Advogado (s) : Allex Brunno de Castro Vasconcelos (OAB/PI nº.18.341) e Outros.
Agravado :BANCO PAN S/A.
Advogado : Sem advogado constituído nos autos.
Relator :Des. RAIMUNDO EUFRÁSIO ALVES FILHO
Vistos etc.,
Trata-se, in casu, de Agravo de Instrumento, interposto por LITERCÍLIO DE LIMA MACÊDO, em face de decisão prolatada pelo Juiz de Direito da 2ª Vara Cível da Comarca de Parnaíba/PI, nos autos da Ação Declaratória de Nulidade c/c Repetição de Indébito e Pedido de Danos Morais (proc. nº. 0801498-59.2021.8.18.0140), que indeferiu os benefícios da Justiça gratuita.
Nas suas razões recursais, o Agravante alega, em suma, que ajuizou a Ação Ordinária, tendo requerido na inicial a concessão da gratuidade da Justiça, haja vista que não detém condições de arcar com o pagamento das custas processuais, pois é servidor público, sendo a única fonte de sustento da sua família.
Aduz, ainda, que anexou na exordial do processo de origem, a declaração de hipossuficiência, comprovante de renda, contracheque detalhado, declaração do Imposto de Renda, os quais demonstram a inviabilidade de pagamento das custas judiciais sem comprometer sua subsistência.
Requer a concessão dos benefícios da Justiça Gratuita em sede de 2º Grau, e, ainda, que seja deferido aludido pedido na Ação Ordinária, e, no mérito, pugna pela reforma da decisão agravada.
Na decisão (id nº. 4450216), indeferi o pedido de efeito suspensivo ativo requerido, em face da ausência dos requisitos autorizadores para a sua concessão.
Instado, o Agravado não apresentou contrarrazões.
É o relatório.
Constatando que o presente feito encontra-se apto para julgamento, DETERMINO a sua inclusão em pauta, nos moldes do disposto no art. 934, do CPC.
Cumpra-se, imediatamente.
Teresina, data da assinatura eletrônica.
Des. RAIMUNDO EUFRÁSIO ALVES FILHO
RELATOR
VOTO
VOTO
I – DO JUÍZO DE ADMISSIBILIDADE
Juízo de admissibilidade positivo realizado por este Relator, conforme decisão id nº. 4450216, razão por que reitero o conhecimento do presente AI.

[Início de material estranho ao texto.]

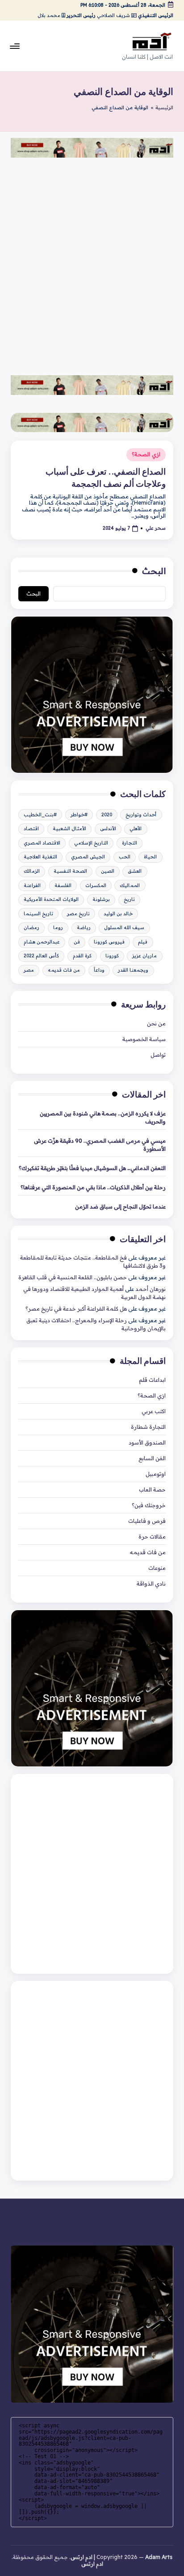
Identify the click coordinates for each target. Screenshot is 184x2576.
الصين (107, 871)
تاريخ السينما (38, 914)
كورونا (112, 956)
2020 (106, 815)
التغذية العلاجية (40, 857)
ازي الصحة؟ (146, 454)
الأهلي (136, 829)
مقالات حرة (152, 1536)
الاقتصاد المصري (42, 843)
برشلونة (101, 899)
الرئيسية (164, 108)
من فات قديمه (64, 970)
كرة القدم (82, 956)
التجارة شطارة (148, 1426)
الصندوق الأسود (147, 1442)
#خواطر (79, 815)
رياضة (84, 927)
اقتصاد (31, 829)
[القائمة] (15, 45)
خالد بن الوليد (118, 914)
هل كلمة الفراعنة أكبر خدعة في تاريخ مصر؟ (76, 1308)
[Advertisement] (92, 260)
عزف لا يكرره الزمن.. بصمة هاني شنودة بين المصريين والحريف (103, 1117)
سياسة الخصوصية (144, 1039)
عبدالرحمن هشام (42, 942)
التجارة (129, 843)
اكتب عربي (154, 1411)
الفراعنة (32, 885)
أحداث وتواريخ (140, 815)
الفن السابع (152, 1458)
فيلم (142, 942)
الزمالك (32, 871)
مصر (29, 970)
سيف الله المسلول (124, 927)
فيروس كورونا (109, 942)
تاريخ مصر (78, 914)
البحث (154, 571)
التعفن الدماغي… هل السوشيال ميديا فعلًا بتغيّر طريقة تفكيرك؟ (92, 1168)
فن (77, 942)
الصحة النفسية (70, 871)
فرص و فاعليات (147, 1520)
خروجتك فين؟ (149, 1505)
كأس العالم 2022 (41, 956)
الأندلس (108, 829)
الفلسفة (62, 885)
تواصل (158, 1054)
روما (58, 927)
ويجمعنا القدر (133, 970)
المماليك (130, 885)
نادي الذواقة (151, 1583)
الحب (124, 857)
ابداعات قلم (152, 1379)
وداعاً (99, 970)
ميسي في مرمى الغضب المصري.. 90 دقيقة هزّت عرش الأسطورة (100, 1144)
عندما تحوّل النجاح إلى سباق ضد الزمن (120, 1206)
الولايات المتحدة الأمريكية (51, 899)
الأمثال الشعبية (69, 829)
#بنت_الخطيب (40, 815)
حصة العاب (152, 1489)
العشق (135, 871)
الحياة (150, 857)
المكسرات (95, 885)
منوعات (157, 1567)
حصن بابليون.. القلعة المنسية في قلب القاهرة (72, 1277)
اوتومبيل (156, 1473)
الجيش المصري (88, 857)
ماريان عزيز (144, 956)
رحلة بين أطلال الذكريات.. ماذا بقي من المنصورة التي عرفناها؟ (93, 1187)
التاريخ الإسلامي (91, 843)
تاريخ (129, 899)
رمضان (31, 927)
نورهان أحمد (150, 1289)
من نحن (156, 1023)
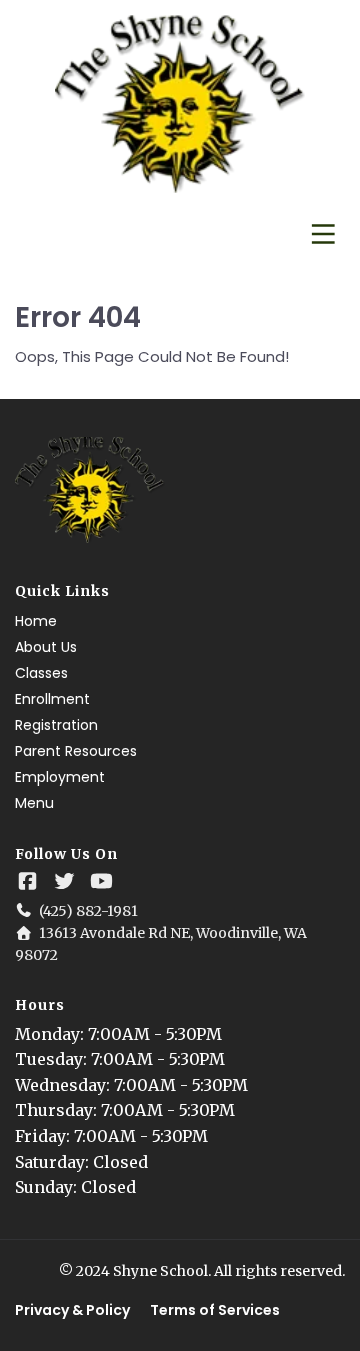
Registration (56, 725)
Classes (41, 673)
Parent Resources (76, 751)
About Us (46, 647)
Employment (60, 777)
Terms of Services (215, 1310)
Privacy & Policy (72, 1310)
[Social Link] (27, 881)
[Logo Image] (180, 105)
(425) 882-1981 (88, 911)
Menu (34, 803)
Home (36, 621)
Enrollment (52, 699)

Passa-se à análise do mérito recursal.
II – DO MÉRITO
Compulsando-se os autos, denota-se que a controvérsia gravita em torno da análise da decisão de piso que indeferiu o pedido de gratuidade da Justiça, determinando que o Agravante promovesse o recolhimento das custas processuais, sob pena de cancelamento da distribuição.

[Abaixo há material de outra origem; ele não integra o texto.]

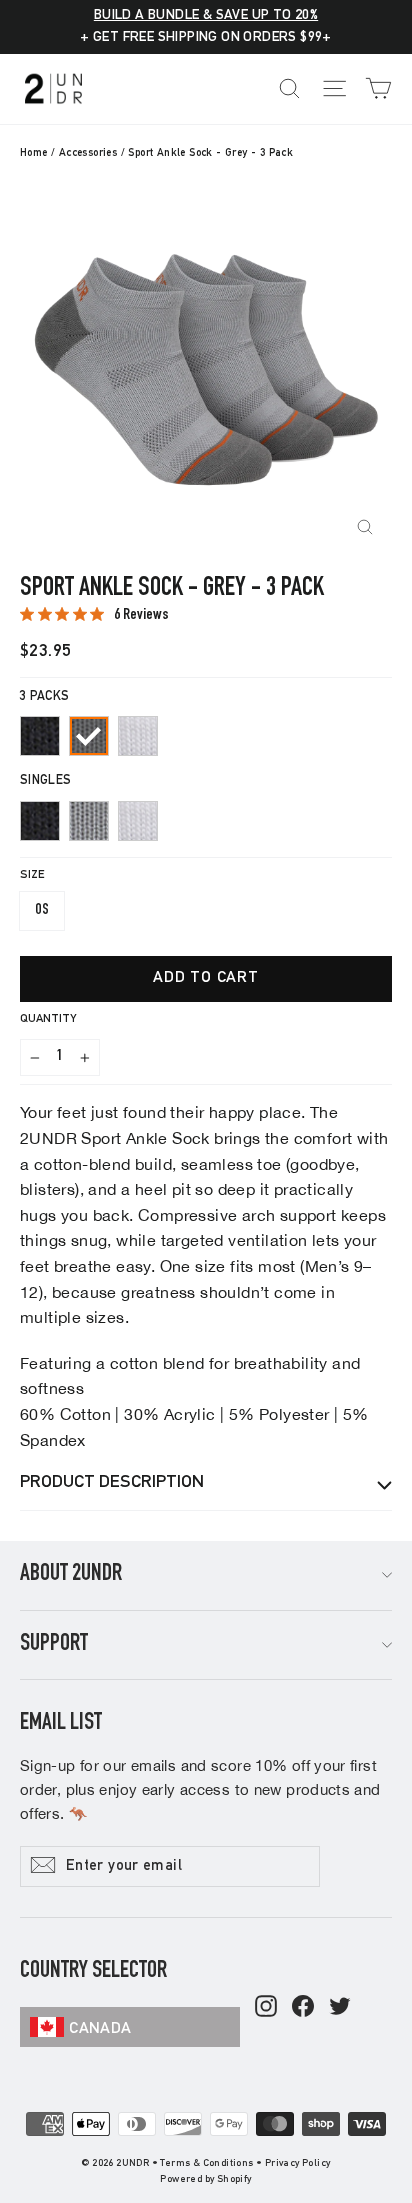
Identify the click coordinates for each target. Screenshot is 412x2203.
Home (34, 153)
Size (32, 875)
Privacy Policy (298, 2164)
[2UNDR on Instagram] (266, 2008)
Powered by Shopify (205, 2180)
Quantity (48, 1019)
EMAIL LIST (61, 1724)
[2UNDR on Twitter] (340, 2008)
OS (42, 910)
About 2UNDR (71, 1575)
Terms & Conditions (206, 2164)
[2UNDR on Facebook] (303, 2008)
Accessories (88, 153)
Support (54, 1645)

Em suma, para conferir sustentáculo à probabilidade do direito alegado, o Agravante aduziu que não detém condições de arcar com o pagamento das custas processuais, pois é servidor público, sendo a única fonte de sustento da sua família, asseverando, mais, que anexou documentos que demonstram a inviabilidade de pagamento das custas judiciais sem comprometer sua subsistência.
Com efeito, o art. 98, do CPC, que estabeleceu normas para a concessão da assistência judiciária aos necessitados, prevê que a pessoa natural ou jurídica, brasileira ou estrangeira, que não dispuser de recursos para o pagamento das despesas processuais e dos honorários advocatícios tem direito ao benefício da gratuidade judiciária.
Ainda, o art. 99, §§ 2º e 3º, do CPC, assim disciplina, in litteris:
“Art. 99 - (…).
§2º – O juiz somente poderá indeferir o pedido se houver nos autos elementos que evidenciem a falta dos pressupostos legais para a concessão de gratuidade, devendo, antes de indeferir o pedido, determinar à parte a comprovação do preenchimento dos referidos pressupostos.
§3º – Presume-se verdadeira a alegação de insuficiência deduzida exclusivamente por pessoa natural.”
Nesse contexto, pondere-se que o art. 5º, da Lei 1.060/50, estabelece que o Juiz pode indeferir o pedido se tiver fundadas razões para tal, ressaltando, mais, que a aludida disposição legal não foi revogada pelo CPC (art. 1.072, III, do CPC).
Não obstante isso, a compreensão da Lei nº 1.060/50 não pode ocorrer de forma divorciada das circunstâncias do caso concreto, portanto, relativas à situação econômica do Agravante, que devem ser levadas em consideração para o deferimento, ou não, da benesse da gratuidade da Justiça.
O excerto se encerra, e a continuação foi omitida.